Além disso, a carta dizia aos utilizadores para escanear um código QR com o telemóvel e seguir as instruções num site. Aumentava a pressão ao afirmar que era necessária uma ação, mesmo que a funcionalidade já estivesse ativada. O objetivo dos golpistas era fazer com que as pessoas agissem rapidamente, sem pensar.
Uma carta semelhante foi direcionada aos utilizadores da Ledger. A mensagem afirmava que uma “Verificação de Transação” obrigatória estaria a chegar em breve. Com o prazo definido para 15 de outubro de 2025, o aviso alertava que ignorar a mensagem poderia causar problemas nas transações.
Ao escanear os códigos QR, os utilizadores eram levados a sites falsos que pareciam páginas oficiais da Trezor ou Ledger. O site relacionado com a Ledger posteriormente ficou offline, enquanto o site falso da Trezor permaneceu online, mas foi identificado como phishing pela Cloudflare.
A página falsa da Trezor exibia um banner de aviso, solicitando aos utilizadores que completassem a autenticação até 15 de fevereiro de 2026. Foi adicionada uma exceção para certos modelos mais recentes do Trezor Safe adquiridos após 30 de novembro de 2025, sugerindo que esses dispositivos estavam pré-configurados.
Além disso, a página final pedia aos utilizadores que inserissem a frase-semente de recuperação da carteira. O formulário permitia 12, 20 ou 24 palavras. Para confirmar a propriedade, o site exigia uma frase para ativar a autenticação. Na realidade, ao inseri-la, os golpistas teriam acesso total à carteira.

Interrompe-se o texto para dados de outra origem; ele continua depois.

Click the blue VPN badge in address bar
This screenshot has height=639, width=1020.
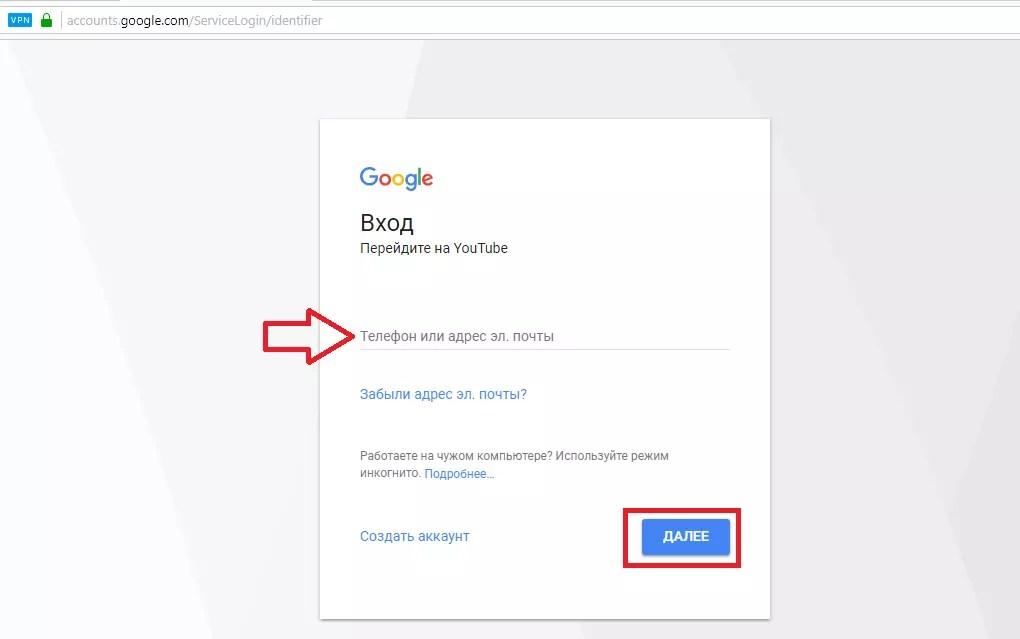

O phishing físico continua a ser menos comum do que os golpes por email. No entanto, campanhas postais já ocorreram anteriormente. Em 2021, criminosos enviaram dispositivos Ledger modificados, projetados para capturar frases de recuperação durante a configuração. Outra vaga de phishing postal direcionada aos utilizadores de Ledger surgiu em abril.

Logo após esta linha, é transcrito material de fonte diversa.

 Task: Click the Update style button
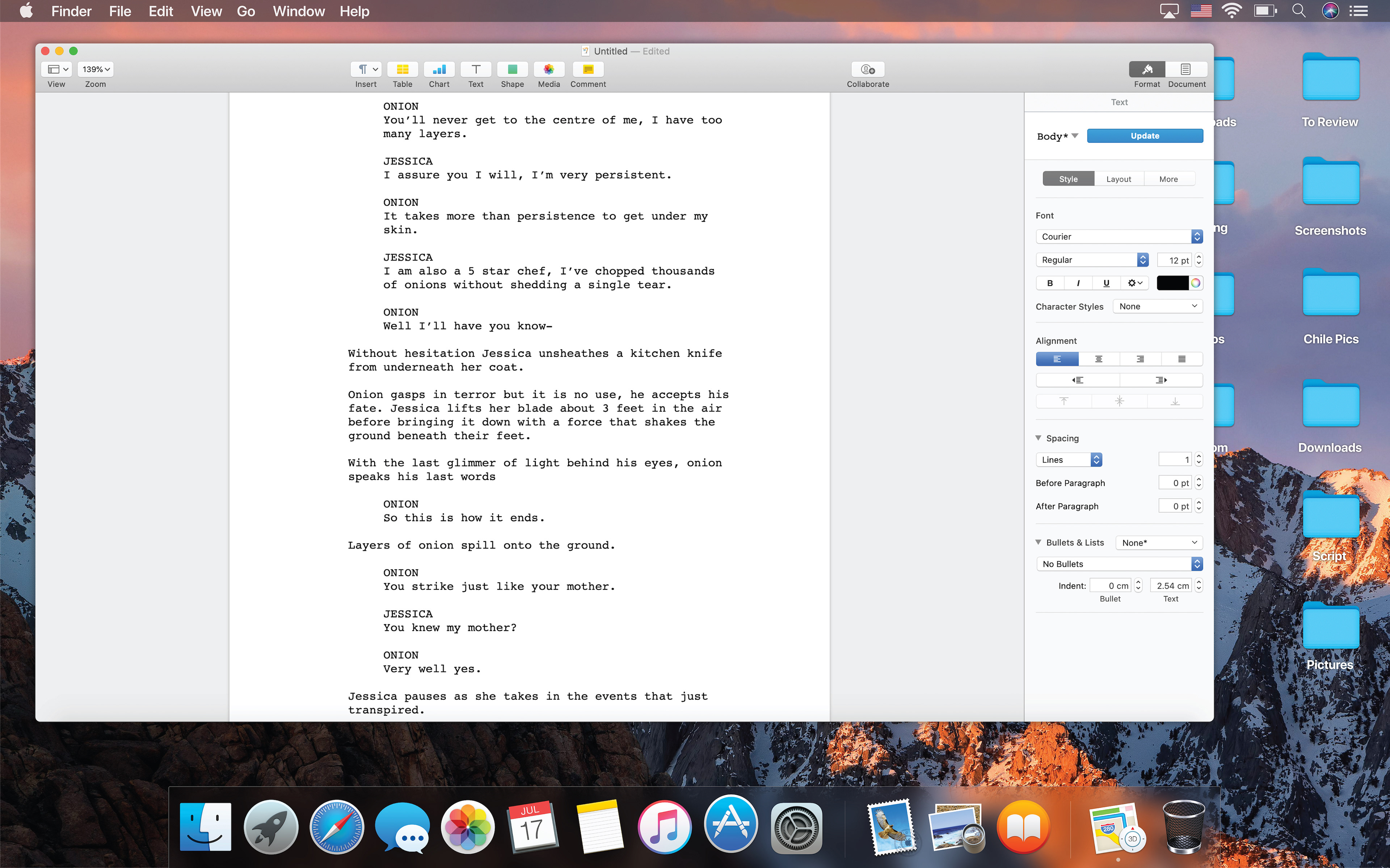click(x=1145, y=136)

Os fornecedores de carteiras de hardware alertam repetidamente os clientes para nunca partilharem as frases de recuperação. Nenhuma atualização legítima ou verificação de segurança exige a inserção de uma frase-semente online. As empresas não solicitam esses dados por correio, email ou telefone.
Entretanto, a crescente sofisticação dos golpes indica que o risco para os detentores de criptomoedas persiste. Táticas offline podem parecer mais credíveis para alguns utilizadores, pois as cartas impressas podem parecer oficiais e urgentes.
Por isso, os utilizadores devem verificar quaisquer avisos de segurança diretamente nos sites oficiais. Digitar manualmente endereços web conhecidos é mais seguro do que escanear QR codes desconhecidos. Cartas suspeitas devem ser imediatamente reportadas aos fornecedores de carteiras e às autoridades de cibersegurança.